━━━━━ Provided records

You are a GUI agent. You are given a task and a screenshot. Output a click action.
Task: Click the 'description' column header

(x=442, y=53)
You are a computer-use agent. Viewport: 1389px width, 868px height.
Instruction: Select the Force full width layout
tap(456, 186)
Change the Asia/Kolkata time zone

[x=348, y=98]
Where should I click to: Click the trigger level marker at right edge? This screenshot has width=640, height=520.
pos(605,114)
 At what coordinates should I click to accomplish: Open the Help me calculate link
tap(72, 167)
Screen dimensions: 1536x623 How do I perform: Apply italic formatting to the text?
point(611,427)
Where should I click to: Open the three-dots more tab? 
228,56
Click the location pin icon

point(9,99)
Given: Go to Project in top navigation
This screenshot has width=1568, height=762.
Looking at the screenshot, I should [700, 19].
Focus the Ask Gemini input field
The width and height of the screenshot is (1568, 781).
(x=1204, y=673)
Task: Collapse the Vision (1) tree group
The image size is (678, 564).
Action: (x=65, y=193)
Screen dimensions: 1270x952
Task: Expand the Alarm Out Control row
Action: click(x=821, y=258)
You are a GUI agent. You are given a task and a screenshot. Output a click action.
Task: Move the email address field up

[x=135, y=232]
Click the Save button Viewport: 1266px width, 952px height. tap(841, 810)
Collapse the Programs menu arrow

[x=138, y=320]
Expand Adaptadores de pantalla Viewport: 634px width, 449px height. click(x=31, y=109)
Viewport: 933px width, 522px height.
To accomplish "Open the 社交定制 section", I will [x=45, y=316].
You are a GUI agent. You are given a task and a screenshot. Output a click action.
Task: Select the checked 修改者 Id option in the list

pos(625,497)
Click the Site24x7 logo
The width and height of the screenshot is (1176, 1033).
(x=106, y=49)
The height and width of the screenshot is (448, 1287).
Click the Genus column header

━━━━━━━━━━

Recast every line of the records above as a Markdown table with columns n and Line, giving each non-blank line its own row numbered in order, and leave out blank lines.

**Solution for this task:**
| n | Line |
|---|---|
| 1 | You are a GUI agent. You are given a task and a screenshot. Output a click action. |
| 2 | Task: Click the 'description' column header |
| 3 | (x=442, y=53) |
| 4 | You are a computer-use agent. Viewport: 1389px width, 868px height. |
| 5 | Instruction: Select the Force full width layout |
| 6 | tap(456, 186) |
| 7 | Change the Asia/Kolkata time zone |
| 8 | [x=348, y=98] |
| 9 | Where should I click to: Click the trigger level marker at right edge? This screenshot has width=640, height=520. |
| 10 | pos(605,114) |
| 11 |  At what coordinates should I click to accomplish: Open the Help me calculate link |
| 12 | tap(72, 167) |
| 13 | Screen dimensions: 1536x623 How do I perform: Apply italic formatting to the text? |
| 14 | point(611,427) |
| 15 | Where should I click to: Open the three-dots more tab?  |
| 16 | 228,56 |
| 17 | Click the location pin icon |
| 18 | point(9,99) |
| 19 | Given: Go to Project in top navigation |
| 20 | This screenshot has width=1568, height=762. |
| 21 | Looking at the screenshot, I should [700, 19]. |
| 22 | Focus the Ask Gemini input field |
| 23 | The width and height of the screenshot is (1568, 781). |
| 24 | (x=1204, y=673) |
| 25 | Task: Collapse the Vision (1) tree group |
| 26 | The image size is (678, 564). |
| 27 | Action: (x=65, y=193) |
| 28 | Screen dimensions: 1270x952 |
| 29 | Task: Expand the Alarm Out Control row |
| 30 | Action: click(x=821, y=258) |
| 31 | You are a GUI agent. You are given a task and a screenshot. Output a click action. |
| 32 | Task: Move the email address field up |
| 33 | [x=135, y=232] |
| 34 | Click the Save button Viewport: 1266px width, 952px height. tap(841, 810) |
| 35 | Collapse the Programs menu arrow |
| 36 | [x=138, y=320] |
| 37 | Expand Adaptadores de pantalla Viewport: 634px width, 449px height. click(x=31, y=109) |
| 38 | Viewport: 933px width, 522px height. |
| 39 | To accomplish "Open the 社交定制 section", I will [x=45, y=316]. |
| 40 | You are a GUI agent. You are given a task and a screenshot. Output a click action. |
| 41 | Task: Select the checked 修改者 Id option in the list |
| 42 | pos(625,497) |
| 43 | Click the Site24x7 logo |
| 44 | The width and height of the screenshot is (1176, 1033). |
| 45 | (x=106, y=49) |
| 46 | The height and width of the screenshot is (448, 1287). |
| 47 | Click the Genus column header |